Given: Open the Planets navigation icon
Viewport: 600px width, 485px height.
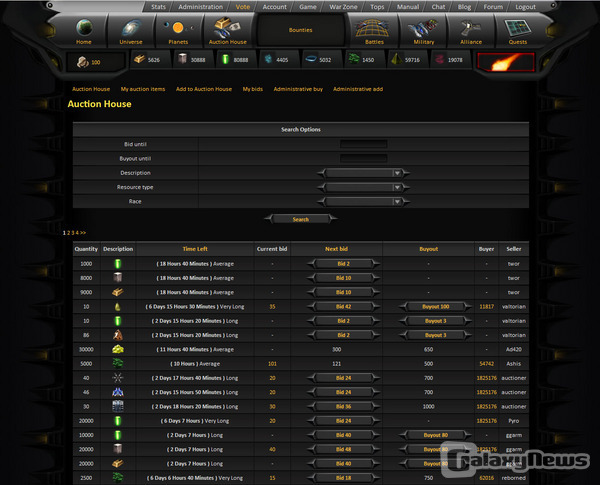Looking at the screenshot, I should (x=178, y=30).
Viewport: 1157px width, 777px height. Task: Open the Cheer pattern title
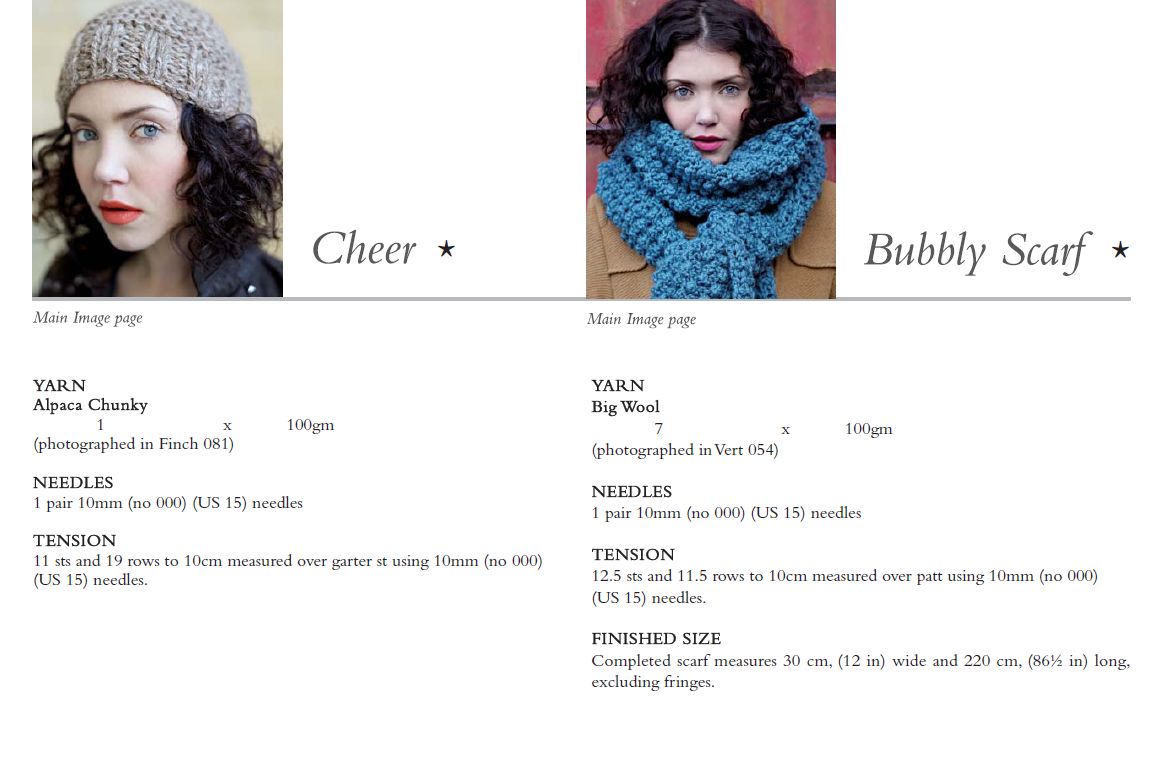point(364,249)
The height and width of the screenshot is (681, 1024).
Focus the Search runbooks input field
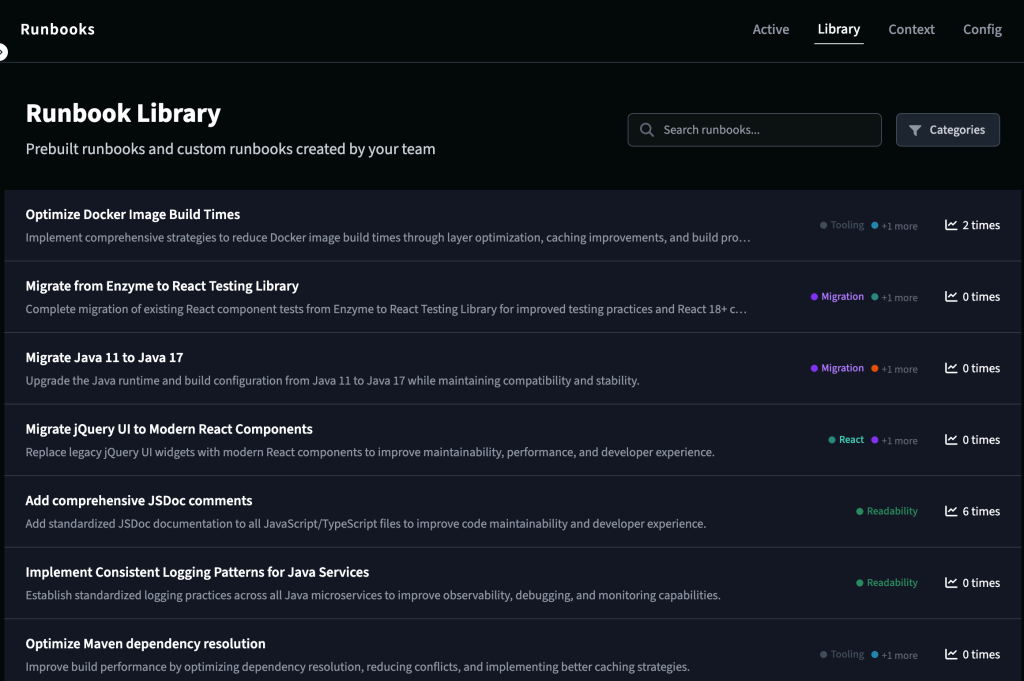766,130
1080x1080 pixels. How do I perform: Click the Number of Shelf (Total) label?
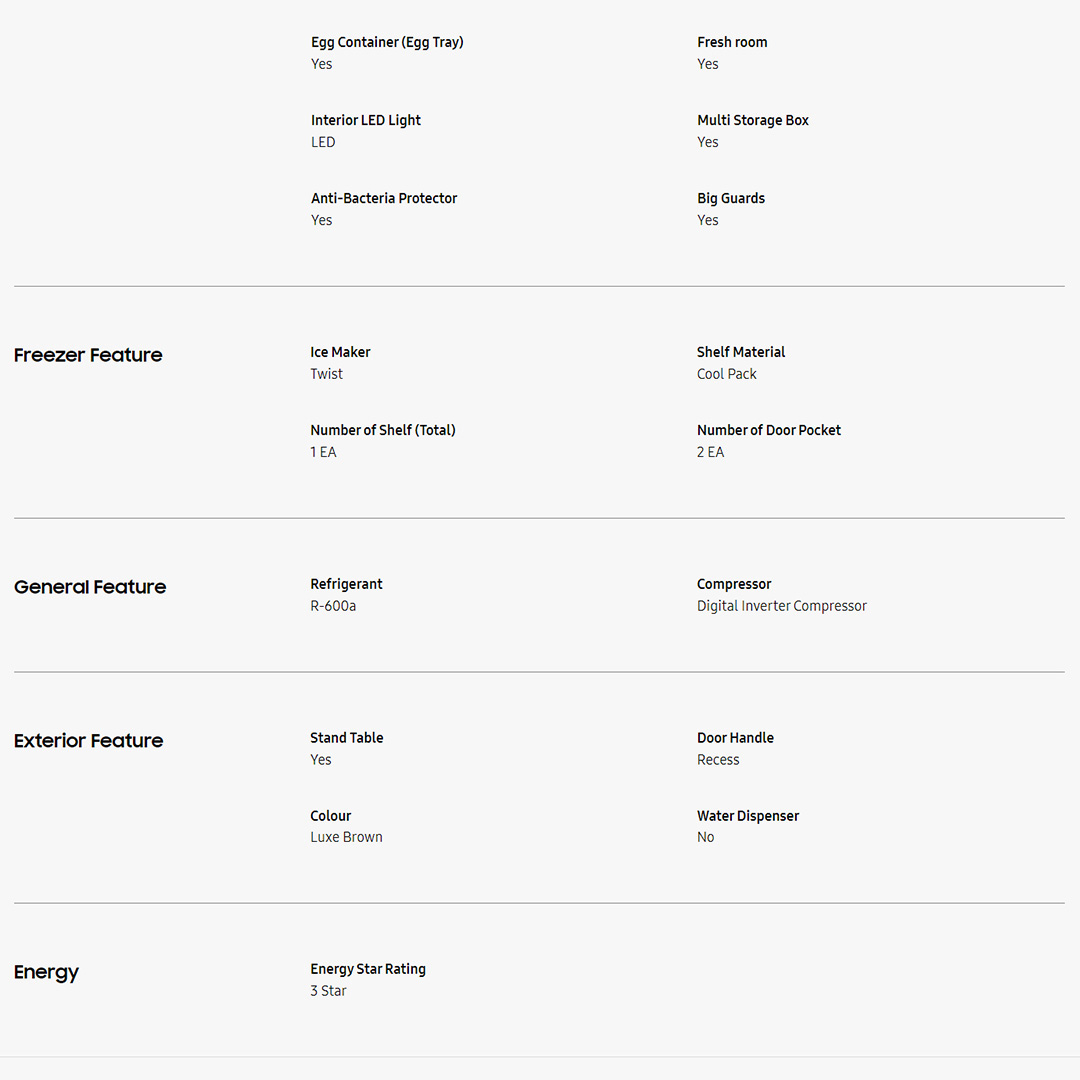click(x=383, y=430)
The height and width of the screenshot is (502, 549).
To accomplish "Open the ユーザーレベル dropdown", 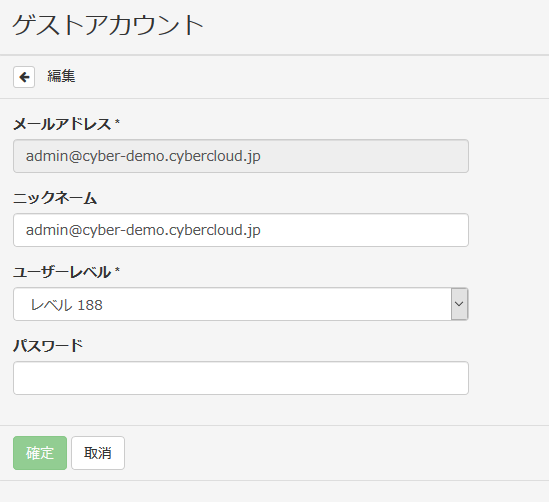I will (x=241, y=304).
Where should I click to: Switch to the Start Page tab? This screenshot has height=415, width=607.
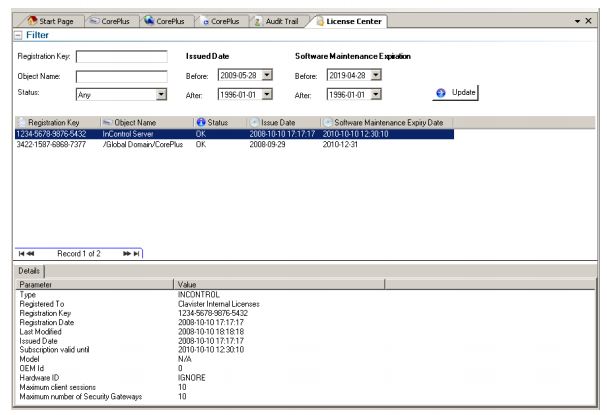(47, 21)
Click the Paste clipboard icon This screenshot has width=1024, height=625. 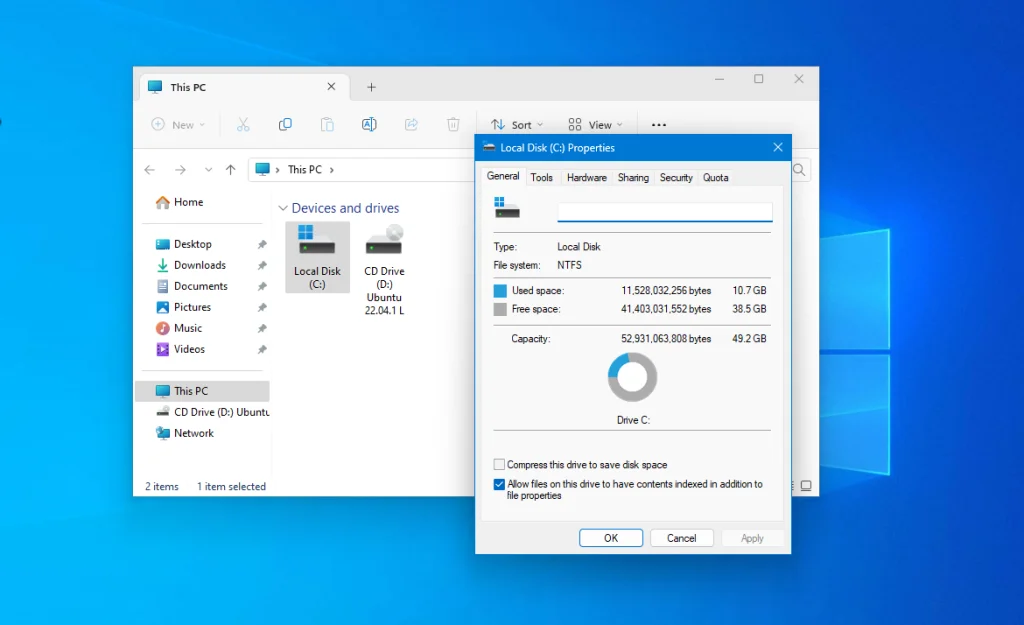(x=327, y=125)
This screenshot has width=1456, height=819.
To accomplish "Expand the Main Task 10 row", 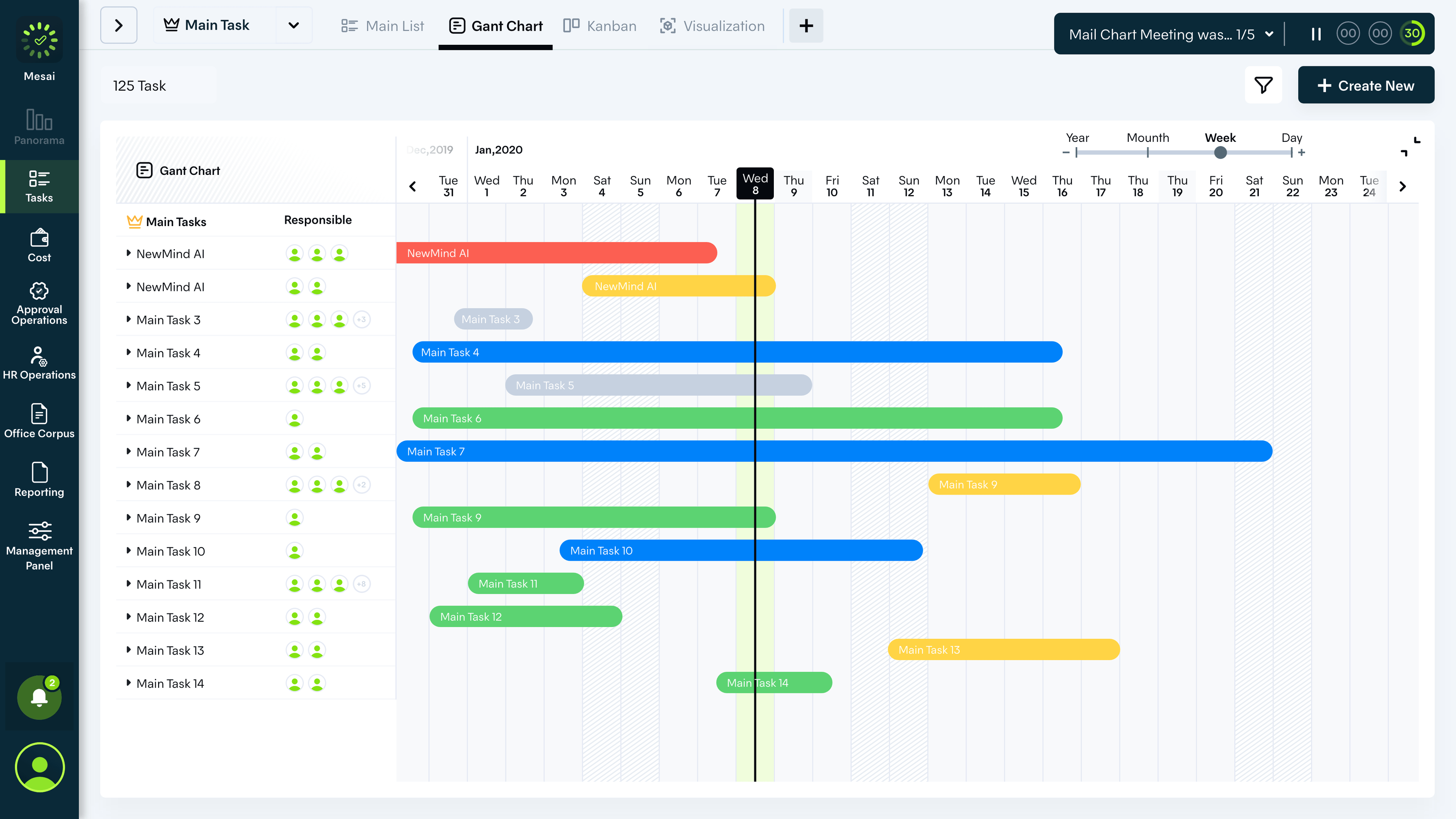I will pos(128,551).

☆ ☆ ☆

### What you should do:
How many of the lines above contain the word "Viewport"? Reply with the number only.

### Full output:
2